Copyright: Henning Kaiser/dpa
Der Gierather Wald ist kein Einzelfall, vielerorts in Deutschland werden Moore wieder vernässt, wie Franziska Tanneberger von der Universität Greifswald und Leiterin des Greifswald-Moor-Centrum feststellt. „Ich finde dieses Projekt wunderbar, Menschen zu ermöglichen, sich zu engagieren. Es passiert viel, es müsste aber noch viel mehr passieren.“
Nur vier Prozent der deutschen Moorfläche sind wiedervernässt
Von der gesamten Moorfläche in Deutschland sind nach ihren Angaben bisher nur vier Prozent wiedervernässt. „Über 90 Prozent sind trocken“, betont Tanneberger. „Bei einer Gesamtfläche von fast zwei Millionen Hektar braucht es auch große Technik wie Bagger, um schneller voranzukommen“, erklärt sie. Die Gesamtfläche entspricht etwa der Größe von Rheinland-Pfalz oder Sachsens.

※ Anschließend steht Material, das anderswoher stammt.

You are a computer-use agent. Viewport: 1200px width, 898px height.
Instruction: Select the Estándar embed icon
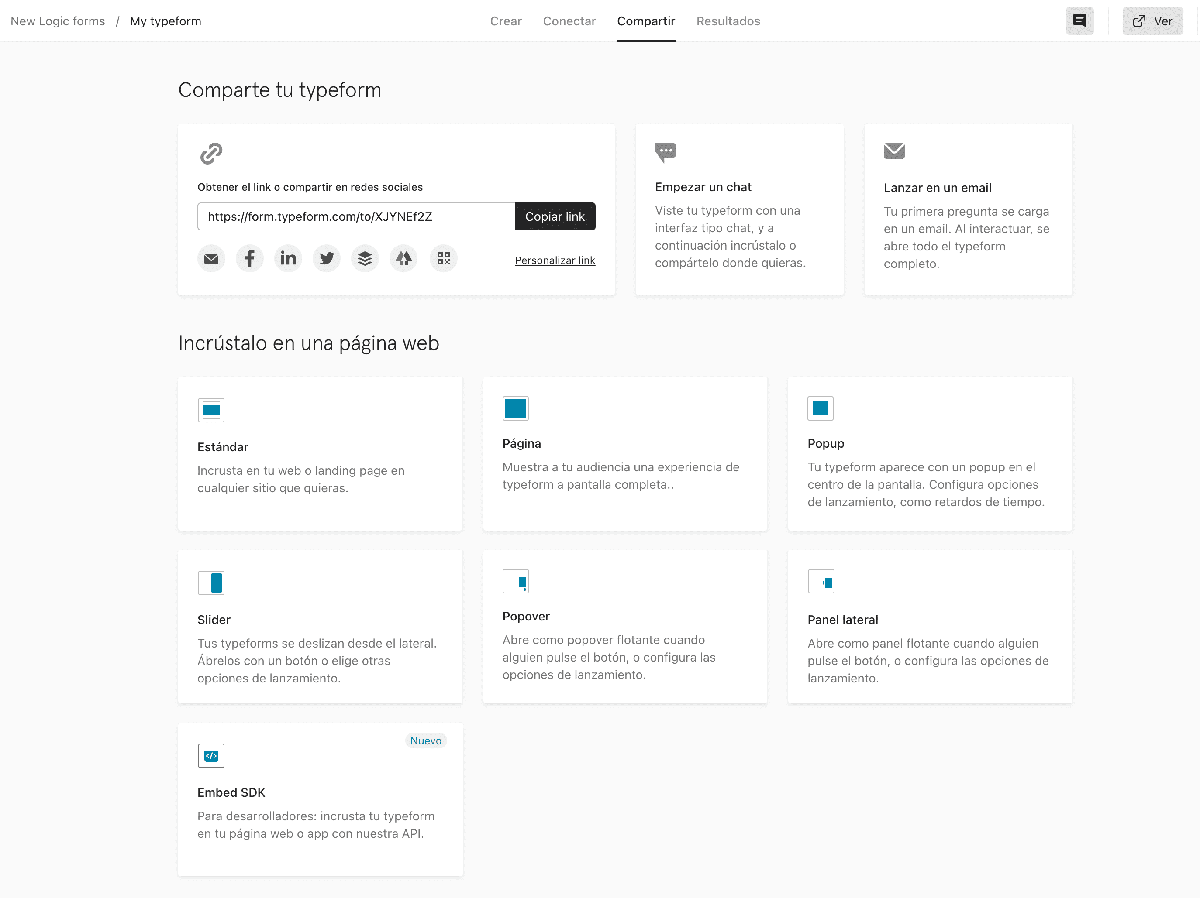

„Es geht am Ende darum, dass man die Entwässerung stoppt. In der Regel werden die Gräben, die das Wasser abführen, komplett zugeschüttet oder es werden Barrieren errichtet“, schildert die Expertin. Durch die Entwässerung würden einige Eigenschaften eines Moores allerdings irreversibel verändert.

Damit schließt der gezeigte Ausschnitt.